Tragedi ini berawal dari keruntuhan mendadak bangunan utama kompleks pesantren yang terjadi pada dini hari. Saat kebanyakan santri dan pengajar tengah terlelap dalam tidur, mimpi indah mereka seketika berubah menjadi mimpi buruk yang memekakkan telinga. Suara gemuruh dahsyat yang menyayat keheningan malam diikuti dengan jeritan dan tangisan, mengawali babak paling gelap dalam sejarah Ponpes Al Khoziny.
Area yang dulunya ramai dengan lantunan ayat suci dan gelak tawa para santri kini sunyi, hanya diisi oleh suara alat berat dan desahan lelah para relawan. Debu tebal menyelimuti segalanya, menjadi saksi bisu betapa cepatnya kehidupan bisa direnggut. Setiap kali tim evakuasi berhasil mengangkat satu jenazah, bukan sorak kemenangan yang terdengar, melainkan isak tangis pilu yang pecah dari sanak keluarga yang setia menanti di luar garis keamanan.
Korban yang tewas adalah mereka yang seharusnya menjadi generasi penerus, para calon ulama dan pemimpin masa depan. Mereka datang dari berbagai pelosok negeri, membawa harapan besar orang tua untuk mendalami ilmu agama. Namun, takdir berkata lain. Harapan itu kini terkubur bersama reruntuhan, meninggalkan lubang menganga di hati keluarga dan seluruh komunitas pesantren.
Dengan bertambahnya jumlah korban, fokus pun mulai bergeser.

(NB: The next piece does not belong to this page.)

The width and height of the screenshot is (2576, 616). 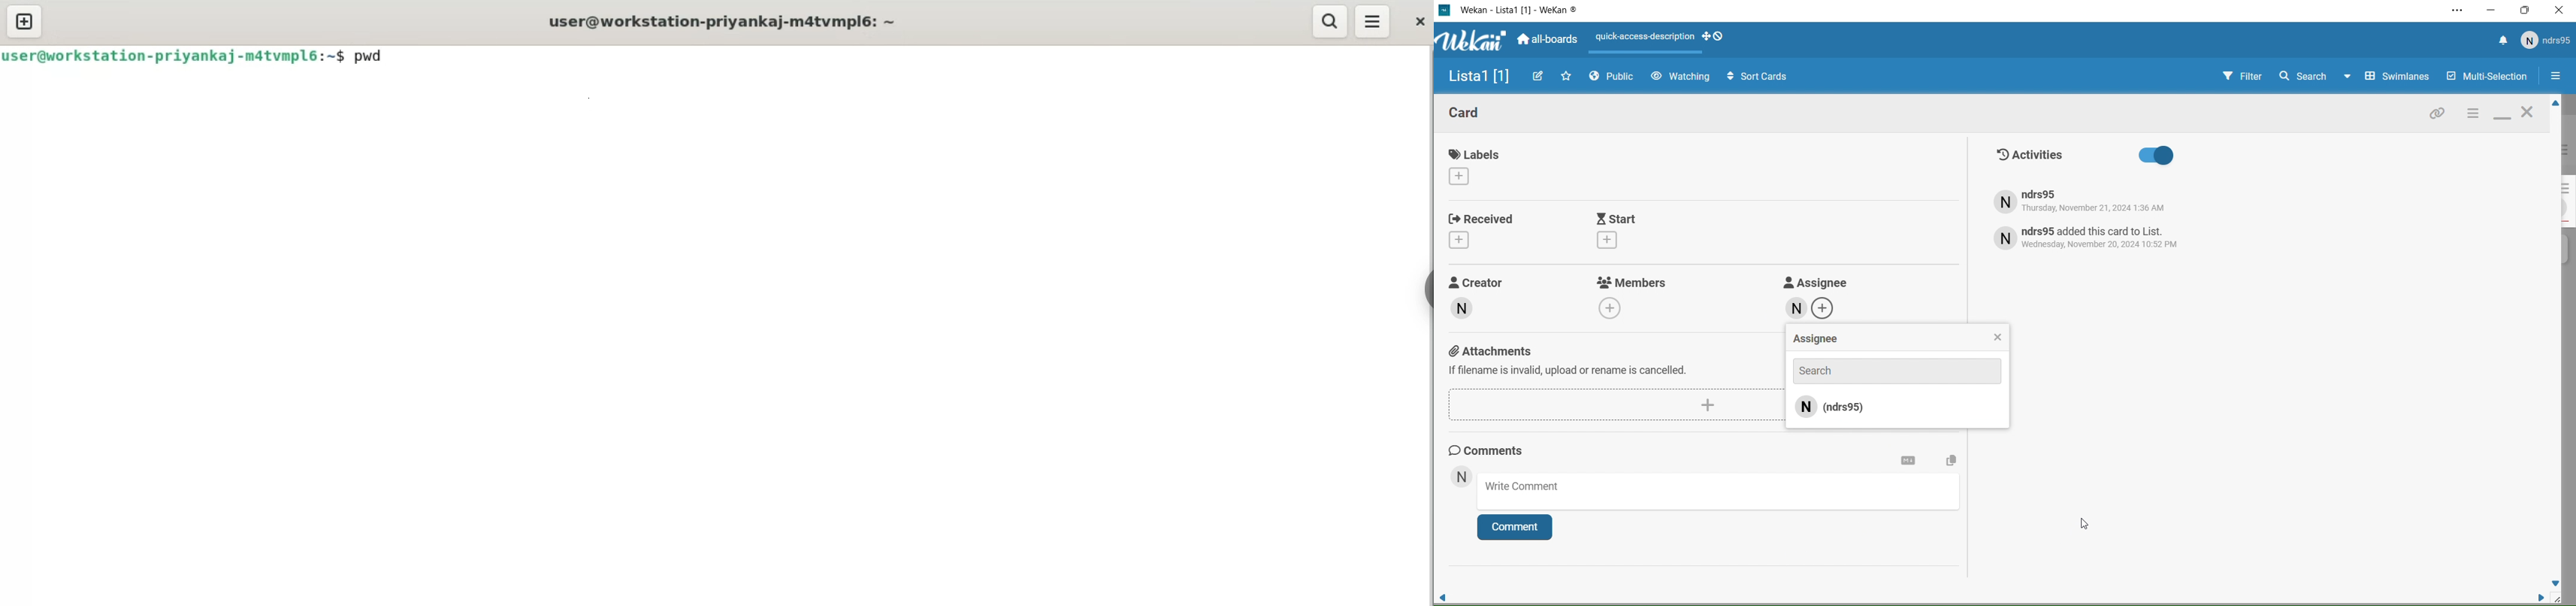 What do you see at coordinates (2486, 77) in the screenshot?
I see `Multi Selection` at bounding box center [2486, 77].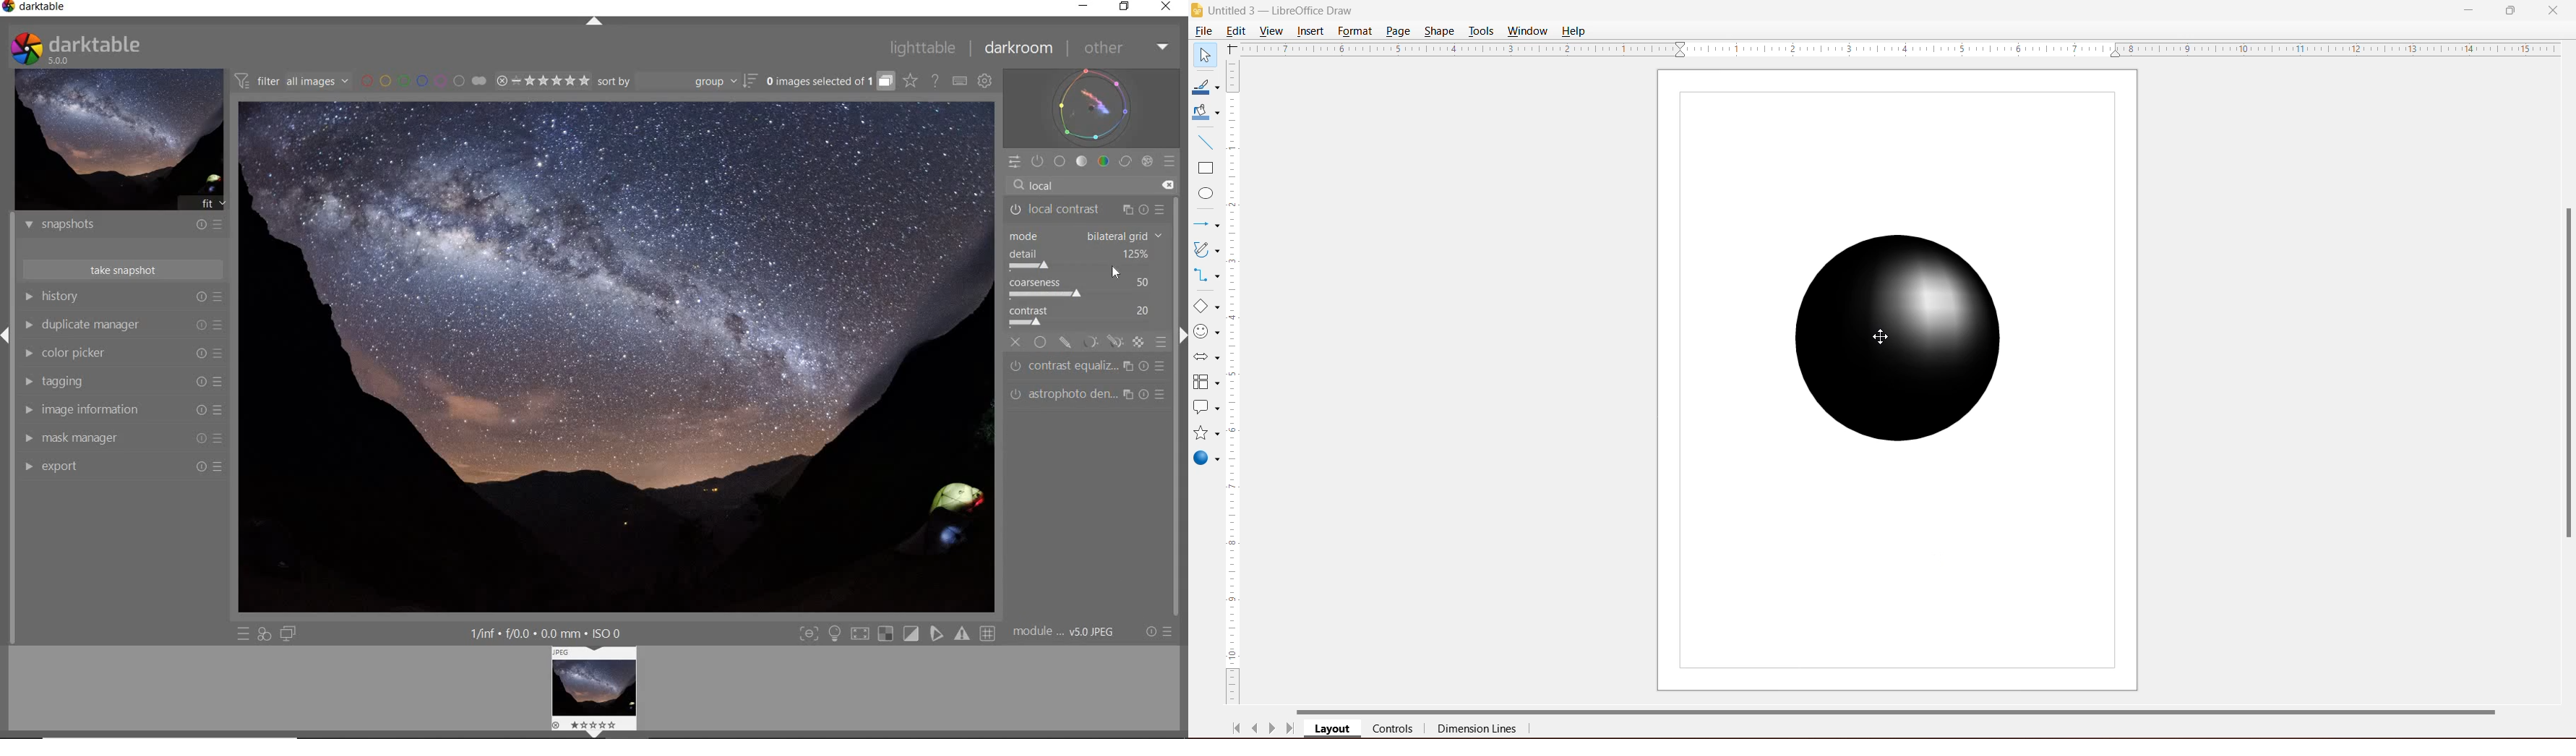  What do you see at coordinates (73, 381) in the screenshot?
I see `tagging` at bounding box center [73, 381].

Selain duka dan simpati, kini muncul pertanyaan besar yang menggantung di udara: Apa yang menyebabkan bangunan vital ini ambruk? Penyelidikan teknis telah dimulai untuk mengusut dugaan kelalaian konstruksi, faktor usia bangunan, atau bahkan potensi faktor alam. Masyarakat menuntut jawaban yang transparan dan akuntabel. Tragedi ini bukan hanya soal korban, tapi juga tentang pertanggungjawaban agar musibah serupa tak terulang.
Kepala daerah setempat telah menetapkan masa berkabung selama tujuh hari. Bendera setengah tiang dikibarkan, bukan sekadar simbol, melainkan manifestasi dari duka kolektif yang dirasakan seluruh lapisan masyarakat. Donasi dan bantuan terus mengalir deras, menunjukkan solidaritas bangsa di tengah cobaan berat.
Tragedi Ponpes Al Khoziny adalah pengingat pahit tentang kerapuhan hidup dan pentingnya integritas dalam pembangunan. Angka 63 bukan sekadar statistik; itu adalah 63 kisah yang terhenti, 63 impian yang lenyap, dan 63 keluarga yang hancur. Saat debu mulai mengendap, yang tersisa adalah tugas berat untuk mengobati luka batin, membangun kembali, dan memastikan keadilan ditegakkan bagi setiap jiwa yang gugur dalam tragedi memilukan ini.
Semoga para korban mendapatkan tempat terbaik di sisi-Nya, dan keluarga yang ditinggalkan diberikan ketabahan. (bp).